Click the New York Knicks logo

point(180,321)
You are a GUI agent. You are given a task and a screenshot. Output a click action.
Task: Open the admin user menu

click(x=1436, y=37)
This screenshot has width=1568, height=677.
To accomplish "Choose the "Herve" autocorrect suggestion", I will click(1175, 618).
····················
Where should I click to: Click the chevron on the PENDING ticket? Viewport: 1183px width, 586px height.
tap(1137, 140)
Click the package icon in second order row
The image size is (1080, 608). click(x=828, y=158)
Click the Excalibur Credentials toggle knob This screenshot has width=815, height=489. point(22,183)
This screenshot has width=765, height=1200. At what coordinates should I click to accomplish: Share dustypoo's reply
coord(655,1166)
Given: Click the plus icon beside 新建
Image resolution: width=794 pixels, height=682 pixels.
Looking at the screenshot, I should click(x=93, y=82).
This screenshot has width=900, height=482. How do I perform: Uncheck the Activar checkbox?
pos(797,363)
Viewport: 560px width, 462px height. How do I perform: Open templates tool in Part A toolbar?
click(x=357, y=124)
····················
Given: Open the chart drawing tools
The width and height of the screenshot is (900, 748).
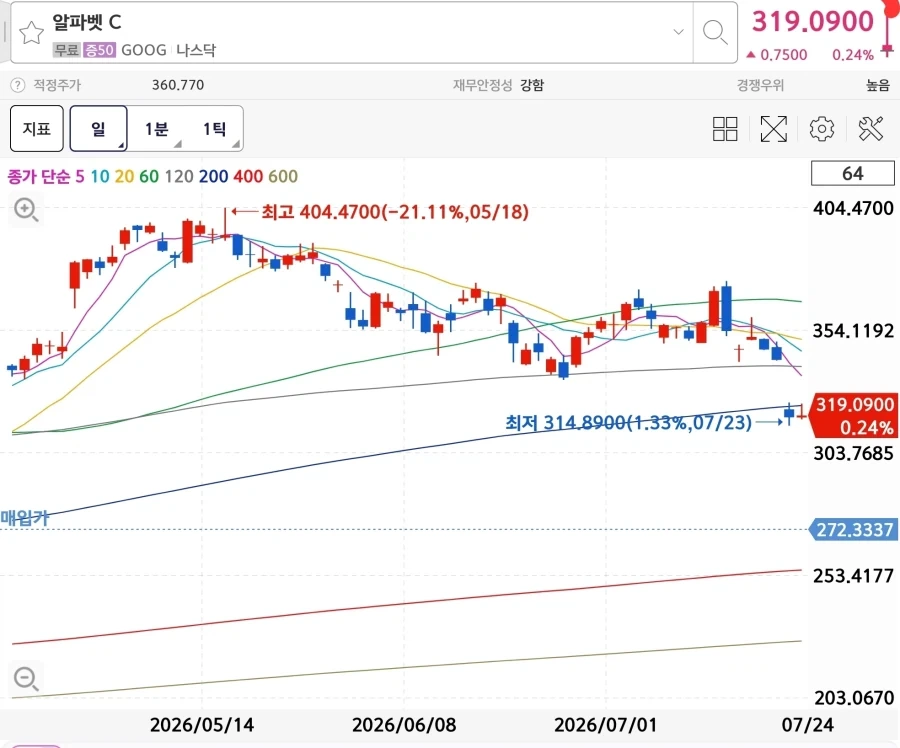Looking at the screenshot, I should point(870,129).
····················
▸ Assigned task:
From the data above, reproduce word for word the lines running from the line with "Where should I" to the line with "Given: Click the plus icon beside 新建", ends included.

▸ Your response:
Where should I click to: Click the chevron on the PENDING ticket? Viewport: 1183px width, 586px height.
tap(1137, 140)
Click the package icon in second order row
The image size is (1080, 608). click(x=828, y=158)
Click the Excalibur Credentials toggle knob This screenshot has width=815, height=489. point(22,183)
This screenshot has width=765, height=1200. At what coordinates should I click to accomplish: Share dustypoo's reply
coord(655,1166)
Given: Click the plus icon beside 新建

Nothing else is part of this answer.